*** Task data Section Begins ***

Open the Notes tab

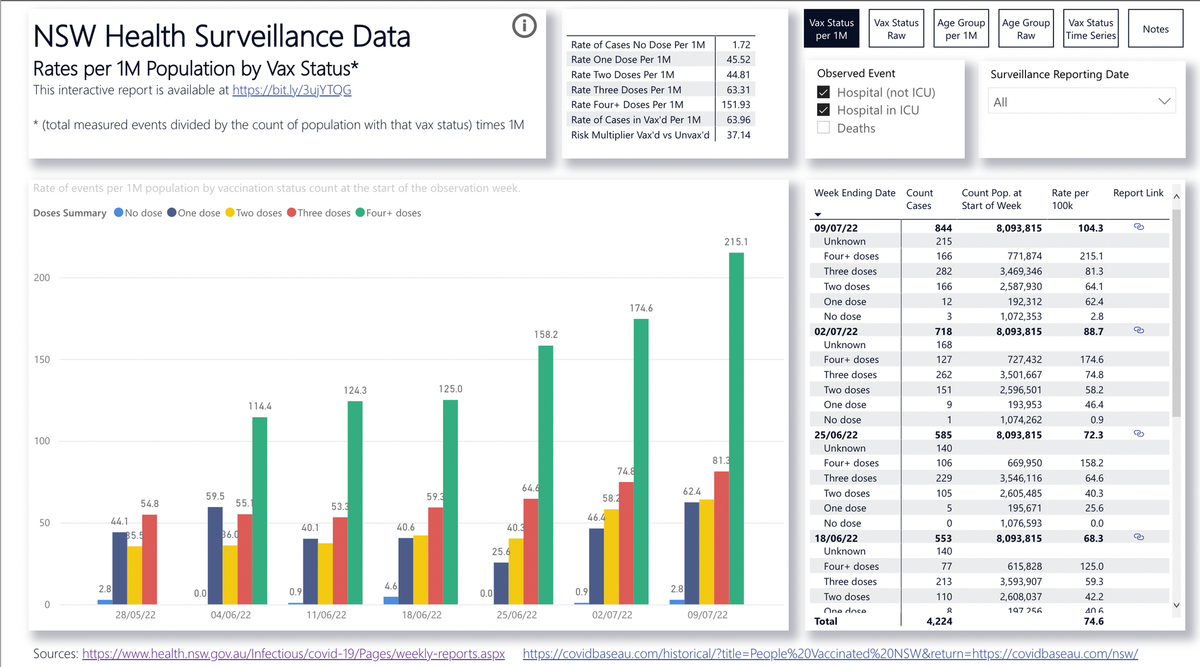(x=1156, y=28)
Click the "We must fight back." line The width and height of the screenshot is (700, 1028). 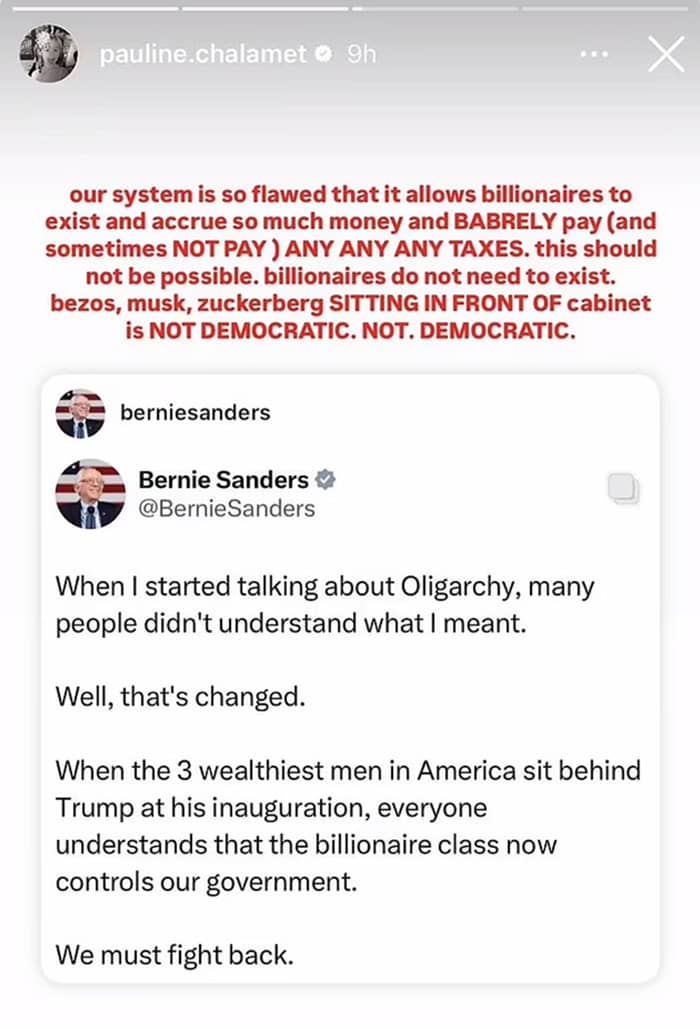click(174, 953)
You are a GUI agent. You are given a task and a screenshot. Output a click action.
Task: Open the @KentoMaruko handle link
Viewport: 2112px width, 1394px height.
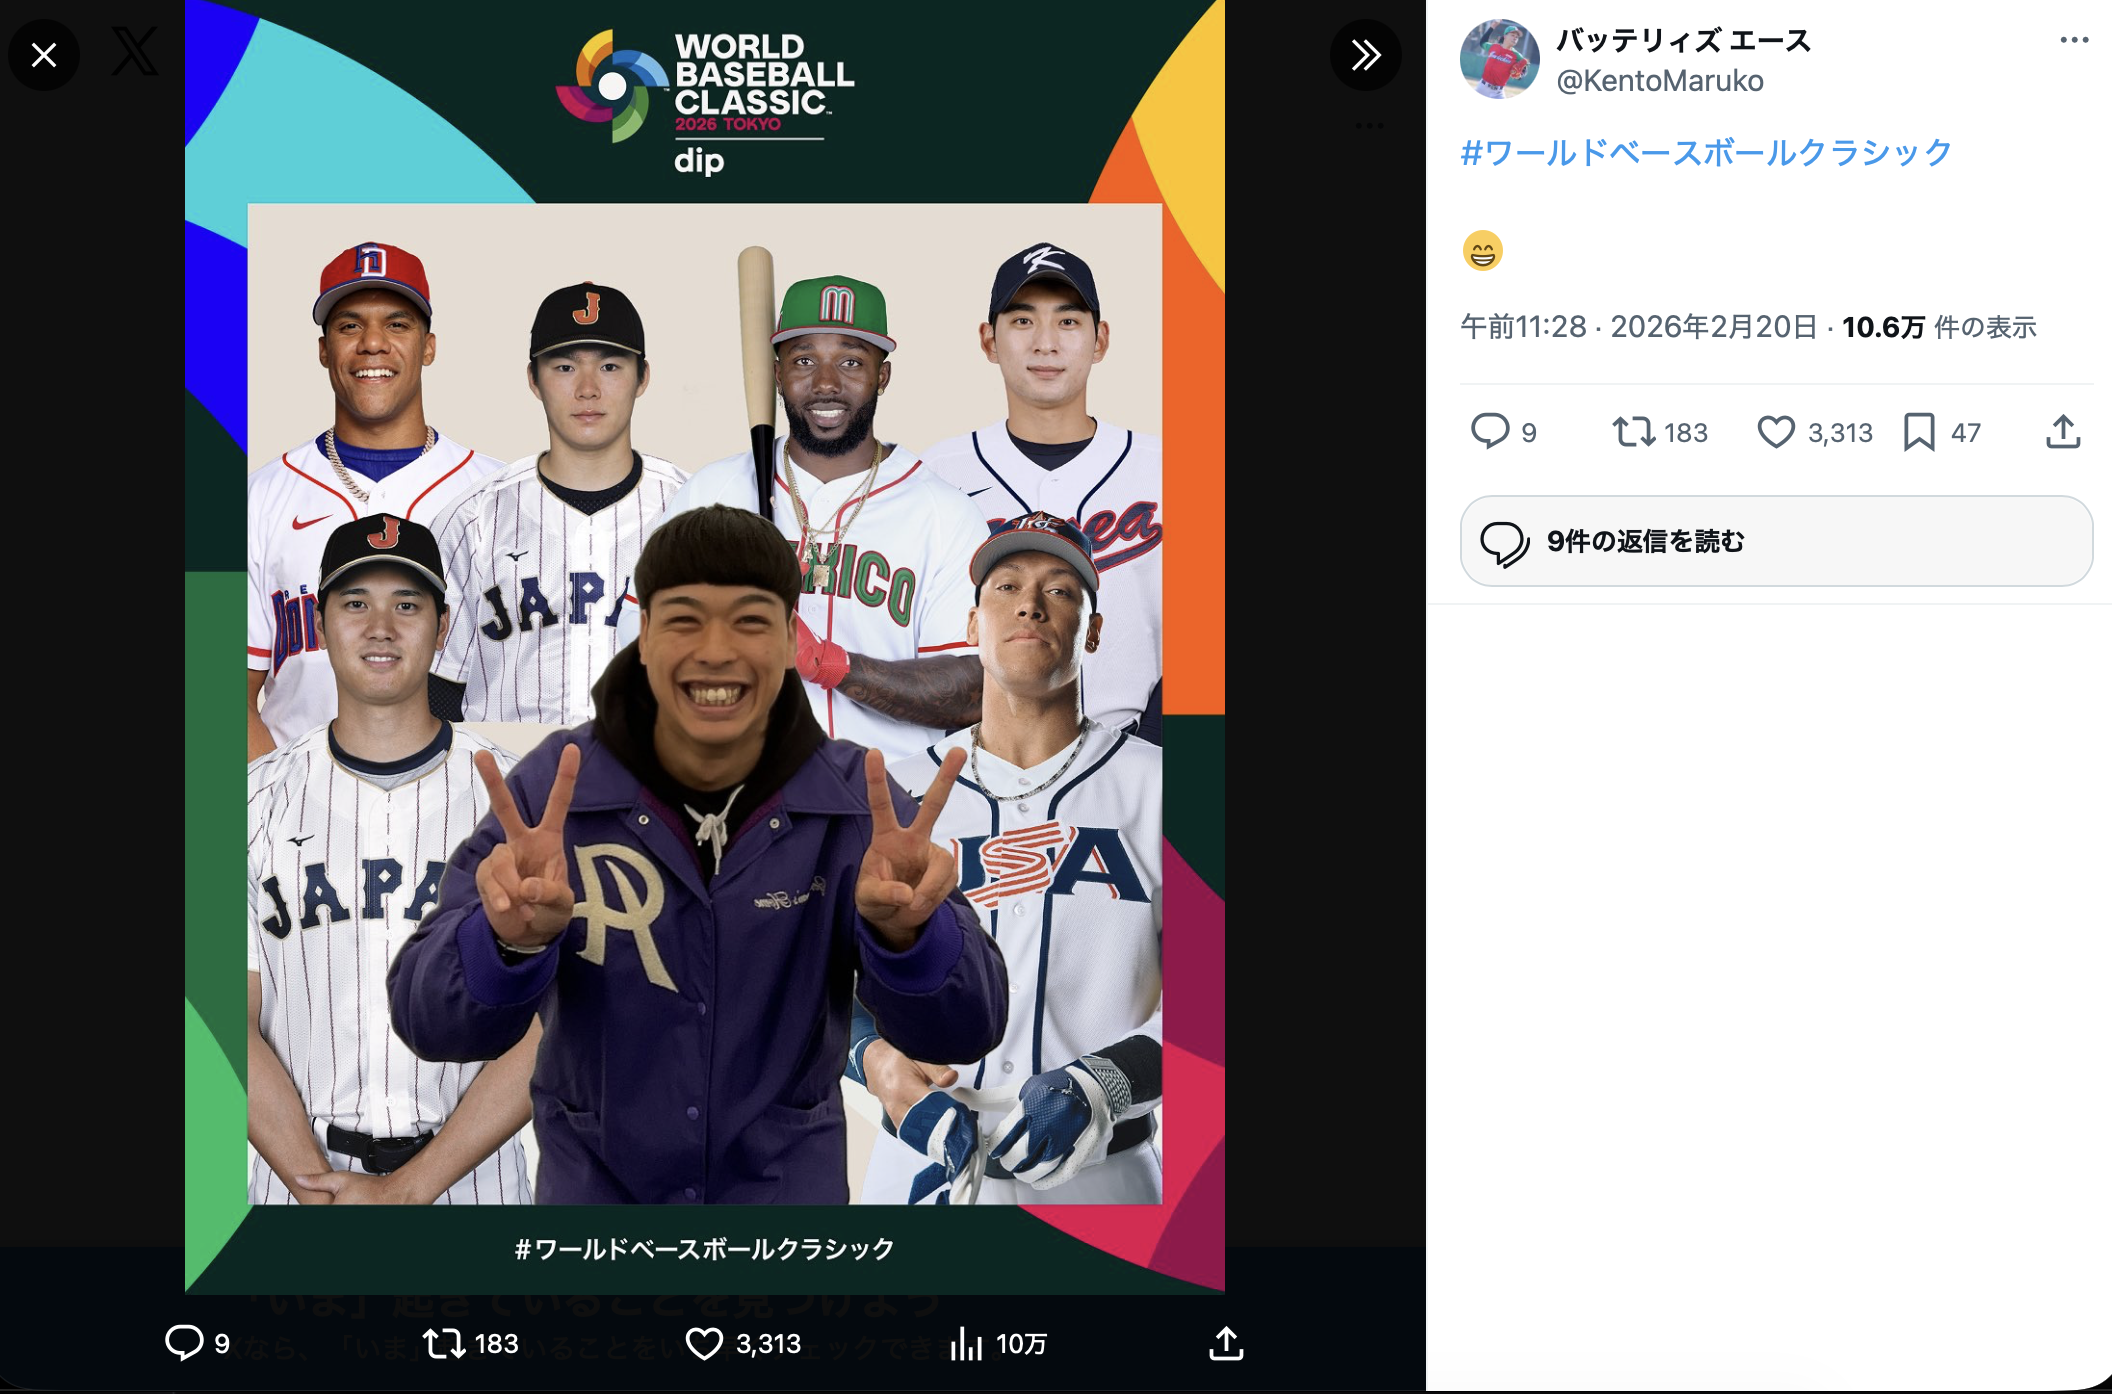(1659, 81)
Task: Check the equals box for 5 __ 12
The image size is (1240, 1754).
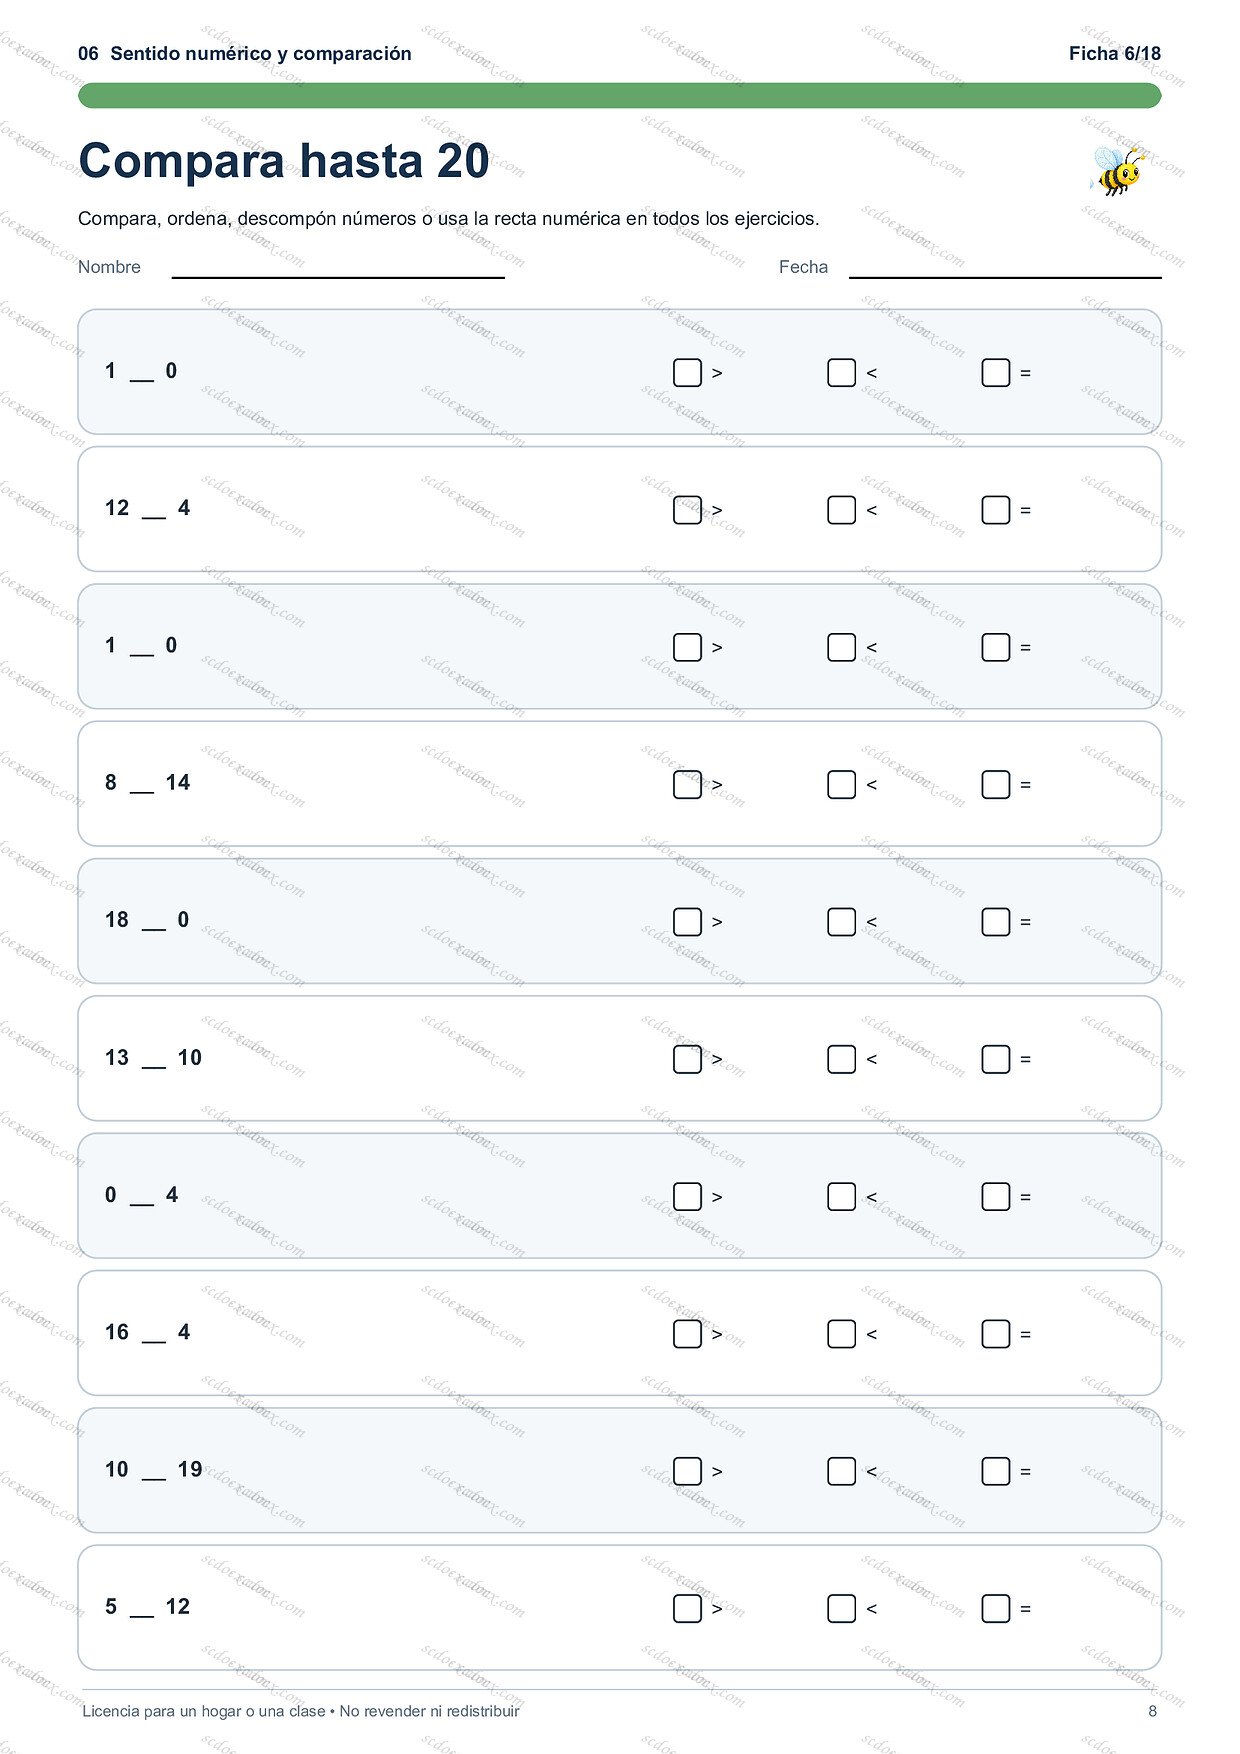Action: click(995, 1608)
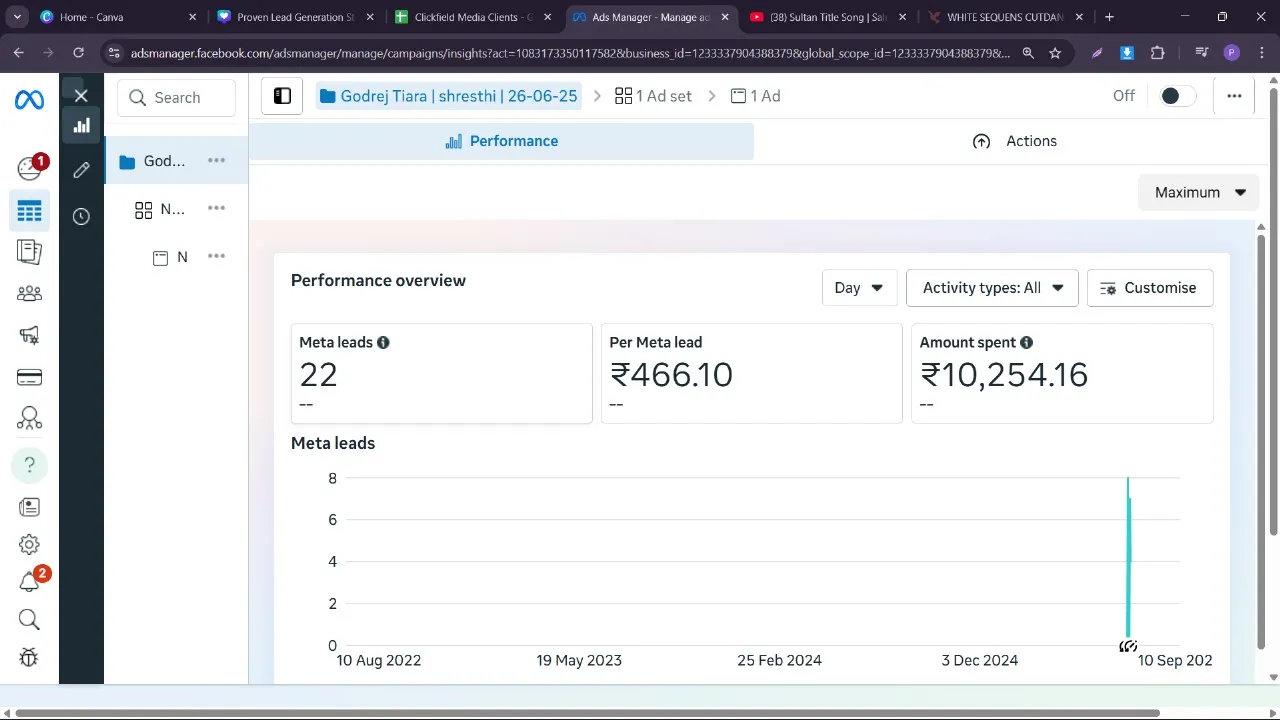Click the Search field in campaign panel
Screen dimensions: 1280x720
click(177, 98)
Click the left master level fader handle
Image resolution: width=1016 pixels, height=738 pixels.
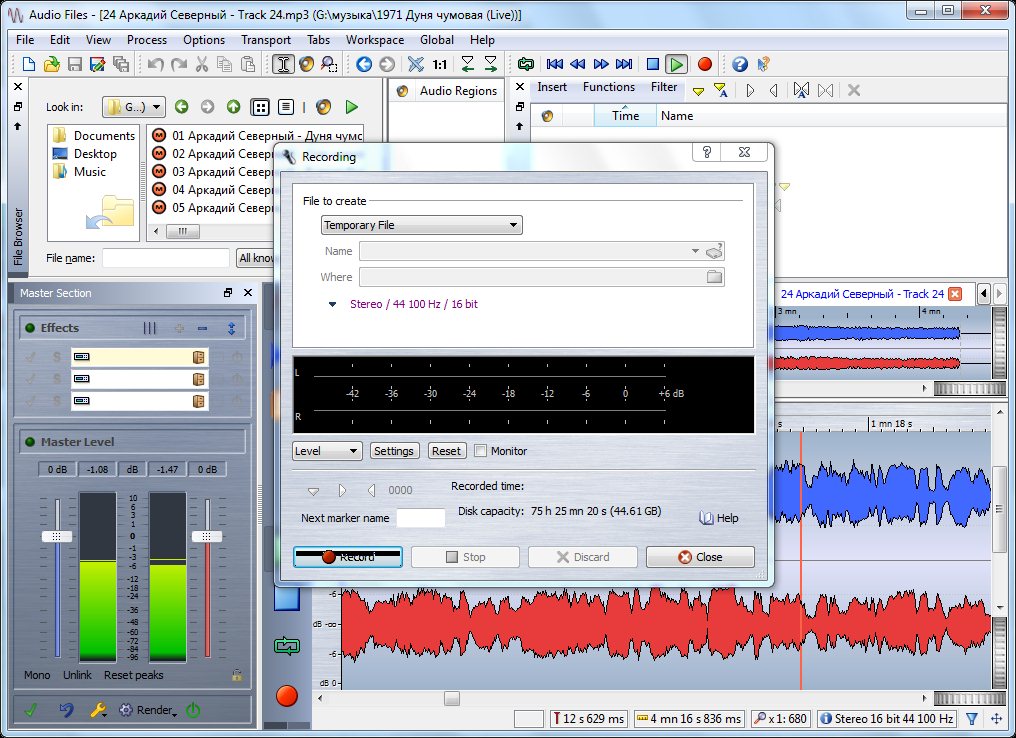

*** Task data Section Ends ***

**Exercise instructions**
The task calls for all lines in the entries that hold "handle".

**Solution for this task**
Task: Open the @KentoMaruko handle link
Click the left master level fader handle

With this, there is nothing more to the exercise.